From Birth Until Age 85, You Have 750,000 Hours - How Will You Spend Them?

Monday, June 1, 2009

Close Encounters of the Chicken Kind


A gorgeous sunny Sunday morning, too nice to sit inside! We took the tandem out for an early morning loop. There are some wonderful leafy lanes around here, back roads called B roads. Sometimes not even wide enough for two cars to pass, they meander all over the countryside past farms, sheep and hidden old country houses. The terrain is quite hilly, but the scenery is so beautiful it distracts you from how hard you're pedalling. Shady lanes with the sun filtering through, hedgerows lining the sides with breaks here and there where you glimpse a field, a pasture, the view across a valley. The flowers are out everywhere and the gardens are lush. The rhododendron trees (yes, trees!) which grow wild in the woods here are in full bloom adding a shade of purple to all the green.

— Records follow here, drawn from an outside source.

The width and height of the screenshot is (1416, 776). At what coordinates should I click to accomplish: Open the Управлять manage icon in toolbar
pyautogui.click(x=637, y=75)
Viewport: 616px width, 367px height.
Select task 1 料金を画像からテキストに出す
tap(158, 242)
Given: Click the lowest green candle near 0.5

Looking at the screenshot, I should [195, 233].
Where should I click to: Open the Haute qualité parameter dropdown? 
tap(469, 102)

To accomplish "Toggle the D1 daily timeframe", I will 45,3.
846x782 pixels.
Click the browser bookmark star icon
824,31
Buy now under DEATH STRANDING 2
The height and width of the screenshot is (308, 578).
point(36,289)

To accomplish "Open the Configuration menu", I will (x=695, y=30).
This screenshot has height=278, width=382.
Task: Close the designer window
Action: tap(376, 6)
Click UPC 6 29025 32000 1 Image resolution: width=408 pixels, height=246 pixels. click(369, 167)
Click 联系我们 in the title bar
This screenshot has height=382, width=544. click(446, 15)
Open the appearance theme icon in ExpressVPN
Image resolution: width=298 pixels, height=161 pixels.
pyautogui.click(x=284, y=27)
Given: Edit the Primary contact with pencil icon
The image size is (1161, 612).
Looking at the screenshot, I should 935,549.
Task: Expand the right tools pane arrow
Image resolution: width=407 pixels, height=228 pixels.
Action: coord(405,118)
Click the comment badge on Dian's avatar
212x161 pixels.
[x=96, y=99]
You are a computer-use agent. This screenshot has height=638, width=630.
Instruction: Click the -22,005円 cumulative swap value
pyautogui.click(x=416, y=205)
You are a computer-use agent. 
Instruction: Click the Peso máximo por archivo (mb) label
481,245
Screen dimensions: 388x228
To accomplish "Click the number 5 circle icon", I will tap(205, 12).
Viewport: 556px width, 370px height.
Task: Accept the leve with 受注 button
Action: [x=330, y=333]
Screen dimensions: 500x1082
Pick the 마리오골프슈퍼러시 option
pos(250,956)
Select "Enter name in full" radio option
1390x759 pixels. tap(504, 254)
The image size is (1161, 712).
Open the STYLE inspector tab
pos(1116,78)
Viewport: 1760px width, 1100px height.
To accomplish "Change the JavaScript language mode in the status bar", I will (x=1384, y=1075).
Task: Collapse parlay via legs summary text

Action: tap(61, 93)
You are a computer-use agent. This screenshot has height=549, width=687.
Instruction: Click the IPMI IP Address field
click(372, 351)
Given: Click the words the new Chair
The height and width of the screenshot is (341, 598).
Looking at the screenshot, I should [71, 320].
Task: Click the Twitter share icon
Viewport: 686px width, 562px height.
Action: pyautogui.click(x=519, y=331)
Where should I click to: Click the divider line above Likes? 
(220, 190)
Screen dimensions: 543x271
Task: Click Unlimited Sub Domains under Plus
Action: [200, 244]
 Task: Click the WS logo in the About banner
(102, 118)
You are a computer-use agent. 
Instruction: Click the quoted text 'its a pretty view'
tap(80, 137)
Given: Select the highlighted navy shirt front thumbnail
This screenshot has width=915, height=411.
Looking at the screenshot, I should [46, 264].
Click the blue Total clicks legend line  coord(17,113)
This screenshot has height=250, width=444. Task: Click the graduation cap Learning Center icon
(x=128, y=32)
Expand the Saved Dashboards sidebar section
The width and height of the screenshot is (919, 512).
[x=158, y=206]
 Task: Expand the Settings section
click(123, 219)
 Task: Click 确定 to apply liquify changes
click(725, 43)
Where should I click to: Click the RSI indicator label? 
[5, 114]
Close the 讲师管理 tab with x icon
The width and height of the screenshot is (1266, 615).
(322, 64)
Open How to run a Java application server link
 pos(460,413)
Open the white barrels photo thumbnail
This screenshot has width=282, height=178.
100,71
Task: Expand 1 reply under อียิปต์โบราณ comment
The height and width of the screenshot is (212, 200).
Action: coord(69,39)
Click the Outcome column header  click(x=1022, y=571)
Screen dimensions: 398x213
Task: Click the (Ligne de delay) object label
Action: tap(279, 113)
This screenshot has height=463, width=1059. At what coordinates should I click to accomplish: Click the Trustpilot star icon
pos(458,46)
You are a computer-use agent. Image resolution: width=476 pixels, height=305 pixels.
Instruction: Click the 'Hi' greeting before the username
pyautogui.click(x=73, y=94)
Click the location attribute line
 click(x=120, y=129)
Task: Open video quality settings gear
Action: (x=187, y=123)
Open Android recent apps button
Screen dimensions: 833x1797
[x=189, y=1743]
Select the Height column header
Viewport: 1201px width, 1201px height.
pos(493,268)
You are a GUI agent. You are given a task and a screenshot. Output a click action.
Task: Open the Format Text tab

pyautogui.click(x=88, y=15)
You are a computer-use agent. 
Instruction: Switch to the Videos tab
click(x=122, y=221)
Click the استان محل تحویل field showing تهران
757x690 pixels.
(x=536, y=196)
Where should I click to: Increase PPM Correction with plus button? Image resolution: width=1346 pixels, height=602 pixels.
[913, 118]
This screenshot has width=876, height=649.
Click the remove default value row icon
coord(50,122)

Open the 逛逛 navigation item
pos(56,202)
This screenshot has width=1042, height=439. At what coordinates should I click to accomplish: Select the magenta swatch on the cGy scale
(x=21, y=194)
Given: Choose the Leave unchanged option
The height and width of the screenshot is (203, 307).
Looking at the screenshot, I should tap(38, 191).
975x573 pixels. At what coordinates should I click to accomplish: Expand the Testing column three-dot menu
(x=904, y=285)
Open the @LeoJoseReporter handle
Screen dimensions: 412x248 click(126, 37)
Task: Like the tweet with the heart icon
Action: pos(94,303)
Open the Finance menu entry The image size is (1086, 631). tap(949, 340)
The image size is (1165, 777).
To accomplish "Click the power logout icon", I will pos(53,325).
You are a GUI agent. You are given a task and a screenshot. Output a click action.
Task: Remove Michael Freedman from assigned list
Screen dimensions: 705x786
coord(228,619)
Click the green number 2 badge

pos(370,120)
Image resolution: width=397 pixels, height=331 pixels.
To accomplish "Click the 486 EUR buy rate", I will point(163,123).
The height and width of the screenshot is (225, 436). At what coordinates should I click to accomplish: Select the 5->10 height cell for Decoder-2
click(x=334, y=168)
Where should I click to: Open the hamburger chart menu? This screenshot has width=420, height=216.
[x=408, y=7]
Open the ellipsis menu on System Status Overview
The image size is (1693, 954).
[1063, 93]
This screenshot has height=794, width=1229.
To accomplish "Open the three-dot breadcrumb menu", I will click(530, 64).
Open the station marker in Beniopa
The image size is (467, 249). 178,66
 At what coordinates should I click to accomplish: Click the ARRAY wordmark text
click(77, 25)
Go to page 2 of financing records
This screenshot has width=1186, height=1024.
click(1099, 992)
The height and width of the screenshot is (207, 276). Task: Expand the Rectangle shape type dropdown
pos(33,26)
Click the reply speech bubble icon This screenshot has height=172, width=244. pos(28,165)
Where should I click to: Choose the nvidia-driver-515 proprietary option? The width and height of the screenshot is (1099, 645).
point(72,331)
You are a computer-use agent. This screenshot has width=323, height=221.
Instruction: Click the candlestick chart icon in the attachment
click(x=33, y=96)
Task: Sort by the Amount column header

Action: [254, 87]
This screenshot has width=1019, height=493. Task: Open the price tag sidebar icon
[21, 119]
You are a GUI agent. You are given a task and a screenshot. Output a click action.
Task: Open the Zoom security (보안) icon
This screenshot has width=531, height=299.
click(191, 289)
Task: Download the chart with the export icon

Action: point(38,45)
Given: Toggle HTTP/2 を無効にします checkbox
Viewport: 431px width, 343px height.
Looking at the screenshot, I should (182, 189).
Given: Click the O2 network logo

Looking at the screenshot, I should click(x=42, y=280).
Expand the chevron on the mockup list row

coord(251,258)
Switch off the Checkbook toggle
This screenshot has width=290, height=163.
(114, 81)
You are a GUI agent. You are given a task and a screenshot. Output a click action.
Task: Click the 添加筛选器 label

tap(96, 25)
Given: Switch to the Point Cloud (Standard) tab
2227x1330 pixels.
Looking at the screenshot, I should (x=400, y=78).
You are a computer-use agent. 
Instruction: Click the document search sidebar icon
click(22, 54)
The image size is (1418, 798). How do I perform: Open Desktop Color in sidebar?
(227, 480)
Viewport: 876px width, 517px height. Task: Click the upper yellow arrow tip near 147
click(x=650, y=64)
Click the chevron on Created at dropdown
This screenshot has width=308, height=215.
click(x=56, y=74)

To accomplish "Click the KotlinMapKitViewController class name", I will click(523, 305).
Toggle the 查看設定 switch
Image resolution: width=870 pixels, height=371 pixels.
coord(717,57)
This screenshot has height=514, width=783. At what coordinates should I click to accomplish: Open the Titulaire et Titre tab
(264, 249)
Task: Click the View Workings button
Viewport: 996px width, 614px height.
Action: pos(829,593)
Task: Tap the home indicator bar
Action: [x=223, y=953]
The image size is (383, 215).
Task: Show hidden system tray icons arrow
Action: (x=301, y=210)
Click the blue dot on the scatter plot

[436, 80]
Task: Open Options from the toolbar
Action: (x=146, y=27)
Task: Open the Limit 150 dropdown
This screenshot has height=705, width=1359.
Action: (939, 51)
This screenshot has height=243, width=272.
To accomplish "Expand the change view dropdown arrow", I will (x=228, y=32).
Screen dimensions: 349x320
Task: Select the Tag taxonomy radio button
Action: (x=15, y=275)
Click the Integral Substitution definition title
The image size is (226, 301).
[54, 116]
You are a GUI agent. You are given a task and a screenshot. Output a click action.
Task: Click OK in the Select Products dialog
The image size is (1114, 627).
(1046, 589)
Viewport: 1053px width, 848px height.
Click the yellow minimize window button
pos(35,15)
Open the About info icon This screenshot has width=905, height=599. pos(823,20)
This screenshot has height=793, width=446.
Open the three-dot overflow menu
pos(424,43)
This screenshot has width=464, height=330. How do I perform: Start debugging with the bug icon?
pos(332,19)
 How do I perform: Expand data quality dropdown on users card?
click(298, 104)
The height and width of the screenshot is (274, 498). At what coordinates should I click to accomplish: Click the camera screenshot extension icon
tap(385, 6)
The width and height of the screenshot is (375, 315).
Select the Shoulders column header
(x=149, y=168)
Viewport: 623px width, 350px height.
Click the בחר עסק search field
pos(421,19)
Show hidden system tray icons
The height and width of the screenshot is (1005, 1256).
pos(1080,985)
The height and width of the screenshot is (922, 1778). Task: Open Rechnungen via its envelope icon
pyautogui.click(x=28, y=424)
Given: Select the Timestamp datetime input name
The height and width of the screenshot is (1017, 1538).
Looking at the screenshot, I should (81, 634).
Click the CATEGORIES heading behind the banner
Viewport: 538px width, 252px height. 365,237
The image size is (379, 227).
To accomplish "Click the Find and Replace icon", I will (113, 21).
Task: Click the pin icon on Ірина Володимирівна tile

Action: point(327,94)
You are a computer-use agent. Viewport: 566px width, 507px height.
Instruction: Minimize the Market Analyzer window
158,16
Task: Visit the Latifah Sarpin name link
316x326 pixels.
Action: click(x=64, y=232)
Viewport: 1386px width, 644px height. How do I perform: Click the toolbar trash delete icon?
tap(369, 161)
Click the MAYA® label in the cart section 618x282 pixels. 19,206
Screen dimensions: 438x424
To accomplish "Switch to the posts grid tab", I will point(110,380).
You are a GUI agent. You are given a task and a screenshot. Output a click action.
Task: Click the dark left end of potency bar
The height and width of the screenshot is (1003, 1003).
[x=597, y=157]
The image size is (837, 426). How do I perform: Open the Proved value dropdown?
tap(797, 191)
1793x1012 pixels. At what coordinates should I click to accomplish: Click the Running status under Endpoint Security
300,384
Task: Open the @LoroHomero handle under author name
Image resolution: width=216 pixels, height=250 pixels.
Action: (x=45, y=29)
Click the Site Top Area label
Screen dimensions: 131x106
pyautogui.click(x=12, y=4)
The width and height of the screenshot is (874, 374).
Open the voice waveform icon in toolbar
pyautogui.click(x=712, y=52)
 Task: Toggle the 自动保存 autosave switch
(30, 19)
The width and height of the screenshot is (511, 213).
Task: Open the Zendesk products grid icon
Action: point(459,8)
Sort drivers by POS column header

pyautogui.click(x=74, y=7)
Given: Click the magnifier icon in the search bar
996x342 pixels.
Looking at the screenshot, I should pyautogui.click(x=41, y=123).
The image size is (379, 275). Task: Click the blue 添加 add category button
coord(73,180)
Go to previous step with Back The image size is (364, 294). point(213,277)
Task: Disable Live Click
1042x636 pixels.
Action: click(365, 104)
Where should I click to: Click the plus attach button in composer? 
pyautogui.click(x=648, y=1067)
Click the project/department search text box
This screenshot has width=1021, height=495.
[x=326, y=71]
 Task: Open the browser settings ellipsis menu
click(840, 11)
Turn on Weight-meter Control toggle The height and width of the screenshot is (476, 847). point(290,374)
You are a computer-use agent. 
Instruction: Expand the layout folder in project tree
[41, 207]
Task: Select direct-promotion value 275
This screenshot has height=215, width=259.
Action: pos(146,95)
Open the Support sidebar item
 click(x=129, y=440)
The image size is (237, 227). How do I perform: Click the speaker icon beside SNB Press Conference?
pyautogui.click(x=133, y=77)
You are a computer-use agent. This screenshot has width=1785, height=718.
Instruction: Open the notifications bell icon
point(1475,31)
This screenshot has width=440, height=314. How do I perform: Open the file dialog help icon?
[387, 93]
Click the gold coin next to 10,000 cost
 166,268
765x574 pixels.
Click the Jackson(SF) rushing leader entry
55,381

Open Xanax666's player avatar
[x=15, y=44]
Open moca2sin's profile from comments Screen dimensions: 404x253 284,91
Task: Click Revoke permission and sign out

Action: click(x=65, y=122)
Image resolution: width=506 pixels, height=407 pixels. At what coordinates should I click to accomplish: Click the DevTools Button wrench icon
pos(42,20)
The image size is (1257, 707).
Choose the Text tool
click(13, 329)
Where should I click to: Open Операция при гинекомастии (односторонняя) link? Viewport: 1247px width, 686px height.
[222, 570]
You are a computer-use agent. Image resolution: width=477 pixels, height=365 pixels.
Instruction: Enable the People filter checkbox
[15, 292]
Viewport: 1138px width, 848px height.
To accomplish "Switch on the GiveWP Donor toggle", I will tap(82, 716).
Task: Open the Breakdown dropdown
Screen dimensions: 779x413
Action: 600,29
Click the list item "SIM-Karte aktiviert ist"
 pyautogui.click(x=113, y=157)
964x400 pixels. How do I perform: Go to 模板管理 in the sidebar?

And as you pedal down the lane, it smells like summer! Do you remember when you were a kid and you played outside all day during the summer? In the woods, the field or the pasture? Remember how it smelt, hot, a hint of dust, a whiff of flowers and new mown grass? For me, that's the smell of summer.

Along with the flora being out, so was the fauna. We had a close encounter of the chicken kind as one ran out into the road and right in front of the bike as we were zipping along down a hill! Luckily there was no collision and we all rode / flapped away from the incident.

After the leafy lanes, we circled past Houghton Tower . We passed the Houghton Church as they rang the bells for the 10:00 service. The church bells in England sound just like the ones at the end of the movie Scrooge, that very old Englandy sound, very distinct from other places.

I tested out picture taking from the back of the tandem. Taking photographs from the back of the motorbike is something I've been doing for a while now and I was curious to see if it could be done on the tandem. It's so beautiful, I want to take lots of pictures along the way, but it's rather inconvenient to stop every five minutes to take a photo. Seems to work fine except for the delay on my small digital camera, it's an older one with a short pause before it takes the photo. With that, 'on the move' photos can change from the time you press the button from a scenic vista to a Ford Fiesta.

Came back, packed for the motorbike trip to Ireland and planted the rest of our garden (our garden consists of containers on the patio). Julie and Andrew stopped by and we toasted the English sunset. Lovely (and busy) day!